"What is Being Done to Protect Nevada: Repository Design and Licensing?" is the topic of the next UNLV Yucca Mountain Education Project town hall meeting, which is set for March 8 on the UNLV campus.
The meeting will explore the various standards and laws that are currently in place or are being discussed to protect the state of Nevada in the event that high-level radioactive waste is placed in a repository at Yucca Mountain.
The featured speakers will be Dan Kane, from the Yucca Mountain Project, who will discuss the current repository design of Yucca Mountain, and Bob Latta, the on-site representative of the U.S. Nuclear Regulatory Commission, who will discuss the licensing procedure for Yucca Mountain.
The meeting, which is free and open to the public, will be held from 6:30 p.m. to 8:30 p.m. in the auditorium of the Marjorie Barrick Museum of Natural History.
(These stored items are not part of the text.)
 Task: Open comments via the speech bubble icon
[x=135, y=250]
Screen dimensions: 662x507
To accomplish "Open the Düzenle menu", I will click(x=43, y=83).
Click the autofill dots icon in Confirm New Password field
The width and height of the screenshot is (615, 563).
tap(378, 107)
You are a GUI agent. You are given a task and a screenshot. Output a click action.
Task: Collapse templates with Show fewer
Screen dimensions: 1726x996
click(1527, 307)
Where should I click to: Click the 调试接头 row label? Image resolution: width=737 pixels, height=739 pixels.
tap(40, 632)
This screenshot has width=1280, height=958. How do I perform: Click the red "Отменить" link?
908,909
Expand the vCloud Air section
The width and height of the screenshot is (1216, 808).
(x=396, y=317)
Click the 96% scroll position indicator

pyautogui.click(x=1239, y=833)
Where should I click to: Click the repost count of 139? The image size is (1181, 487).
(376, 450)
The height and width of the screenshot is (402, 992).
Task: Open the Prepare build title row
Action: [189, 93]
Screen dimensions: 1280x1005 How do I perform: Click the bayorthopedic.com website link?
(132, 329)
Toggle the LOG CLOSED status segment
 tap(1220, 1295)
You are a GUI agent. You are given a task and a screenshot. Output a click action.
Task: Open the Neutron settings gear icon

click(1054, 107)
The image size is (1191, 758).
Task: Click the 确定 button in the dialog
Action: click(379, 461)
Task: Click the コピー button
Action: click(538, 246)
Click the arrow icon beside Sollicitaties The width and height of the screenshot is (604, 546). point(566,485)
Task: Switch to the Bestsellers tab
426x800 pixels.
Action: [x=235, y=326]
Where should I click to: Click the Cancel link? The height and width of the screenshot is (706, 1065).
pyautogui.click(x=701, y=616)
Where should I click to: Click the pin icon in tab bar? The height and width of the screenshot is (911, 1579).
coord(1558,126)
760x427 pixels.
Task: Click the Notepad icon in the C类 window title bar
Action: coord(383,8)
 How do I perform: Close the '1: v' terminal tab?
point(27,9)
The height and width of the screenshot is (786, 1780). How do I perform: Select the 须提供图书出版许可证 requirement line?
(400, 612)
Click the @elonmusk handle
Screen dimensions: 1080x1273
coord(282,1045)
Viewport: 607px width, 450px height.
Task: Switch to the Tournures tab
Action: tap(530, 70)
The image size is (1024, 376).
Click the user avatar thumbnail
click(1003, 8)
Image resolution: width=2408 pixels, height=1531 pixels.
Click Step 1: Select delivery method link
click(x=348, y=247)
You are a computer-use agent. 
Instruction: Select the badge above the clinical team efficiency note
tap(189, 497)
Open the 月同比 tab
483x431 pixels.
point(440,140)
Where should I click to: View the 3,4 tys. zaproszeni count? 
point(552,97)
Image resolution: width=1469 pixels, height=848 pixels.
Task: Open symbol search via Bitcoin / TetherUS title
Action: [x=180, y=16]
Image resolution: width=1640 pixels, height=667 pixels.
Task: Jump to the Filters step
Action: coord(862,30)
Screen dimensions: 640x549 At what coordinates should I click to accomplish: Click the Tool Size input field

The meeting is being sponsored by the UNLV Yucca Mountain Education Project, which is a multidisciplinary effort by interested faculty and staff of the University of Nevada, Las Vegas, to create a balanced information resource for the general public on the subject of the proposed Yucca Mountain high-level radioactive waste disposal site. The goal of the project is to present both positive and negative aspects of the proposed Yucca Mountain high-level radioactive waste repository so that the general public can be informed.